Hot Little Hands is a collection of diverse, utterly absorbing stories that examine the lives of females on the edge: of discovery, of responsibility, and of adulthood.

Donna Lu spoke to Abigail Ulman about getting published, short stories, her writing routine, and her advice for emerging writers.

The first story in the collection, Chagall’s Wife, was also the first to be published. How did the book come about?

I published that story [Chagall’s Wife] in Meanjin, and a number of Australian publishing houses contacted me, asking whether I had more work [written]. I was living in the States at the time, and the next time I came back to Australia I met up with them. I had four stories written then. About a year later, I had six stories. I have an agent, although it isn’t necessary for Australian writers to have one, and at that point I said to him that I wanted to get a book out. I sold it to Penguin, who was my first choice.

How did you go about securing an agent?

He was another person who contacted me because he had seen my work. Although I’m quite shy about doing it—nothing ever feels finished—submitting to literary magazines and competitions is really a good way [of getting started].

How long have you known that you wanted to be a writer? Did you have any inkling as a child?

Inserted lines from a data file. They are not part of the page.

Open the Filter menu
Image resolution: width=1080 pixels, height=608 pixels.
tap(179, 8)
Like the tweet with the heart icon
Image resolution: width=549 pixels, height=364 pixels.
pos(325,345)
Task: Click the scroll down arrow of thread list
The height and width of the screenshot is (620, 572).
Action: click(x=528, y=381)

Years ago I saw my grade two teacher, and she said, ‘Are you still writing?’ I guess I was always writing from a really young age, but I also wanted to do different things. I thought I’d maybe go into acting or filmmaking; I’ve always had an idea that I was going to do something creative, but I wasn’t 100% sure that it was going to be writing.

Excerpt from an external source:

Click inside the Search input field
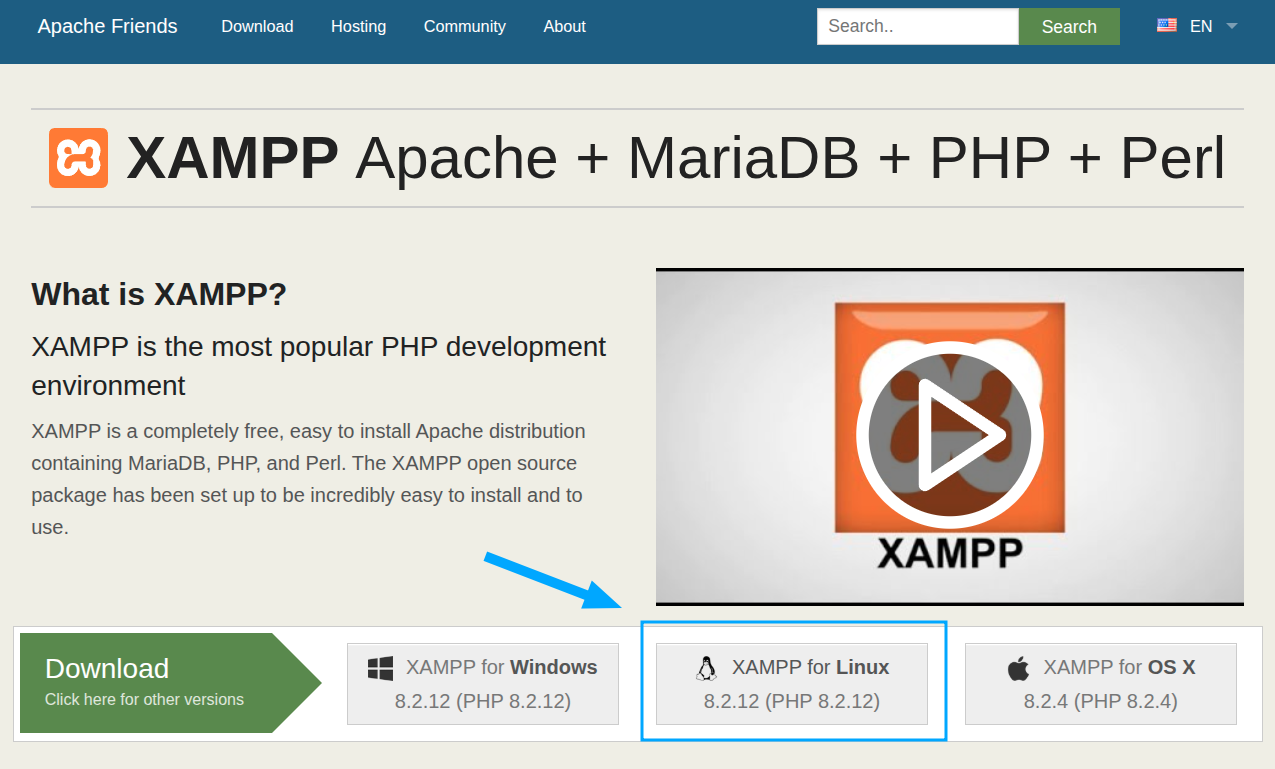 (x=917, y=26)
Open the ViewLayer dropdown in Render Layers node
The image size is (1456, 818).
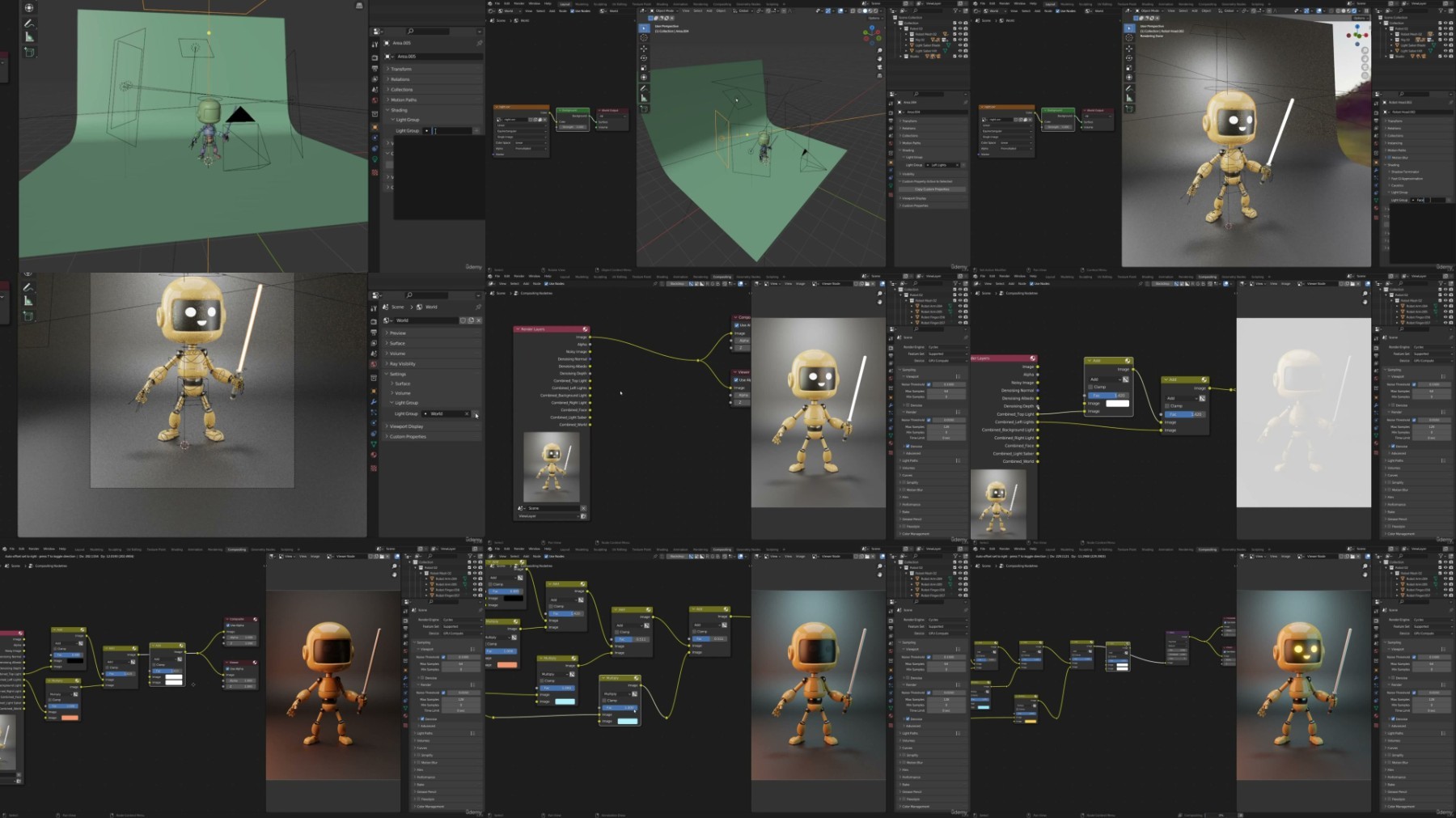pyautogui.click(x=548, y=516)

How did you come to be a writer? Did you study writing at university?

I did a Bachelor of Creative Arts—creative writing, film and theatre, and then I worked for a while in retail jobs before moving overseas for a few years. All that time, I was thinking ‘I want to be a writer!’ but I had no idea how I was going to do it. It’s such an anxious time of life, fun because you have a dream, but you have no idea how to get from A to B.

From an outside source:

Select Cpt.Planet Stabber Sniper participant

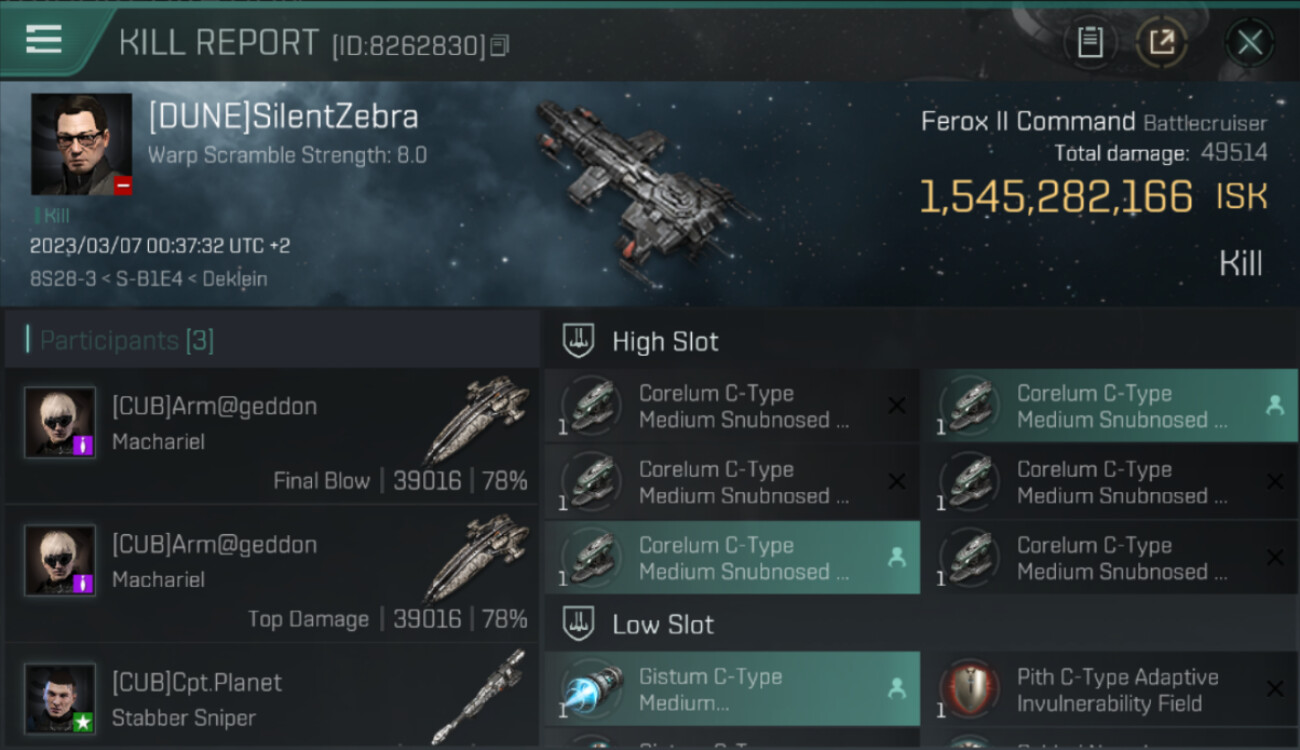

Eventually I came back to Australia and did a Postgraduate Diploma in Creative Writing, and then I applied for a writing fellowship overseas [the Stanford Wallace Stegner Fellowship], which I got into and moved over there. I think it was a combination of studying it and having life experiences, and then persevering.

In an interview Ian McEwan once said that he thinks many emerging American writers spend too much time in universities and not enough in pubs and bars, experiencing life. How did you find the university experience in America?

The thing with Stanford was having amazing professors, but also having good reader friends. I really loved my workshop experience; it was really important to me, and the people who I was in the workshop with still read my work.

To take a workshop or writing class, or have a writing group where you can get people to read your work and make it better is really important; they’re the people who won’t let you give up when you really want to, which happens all the time.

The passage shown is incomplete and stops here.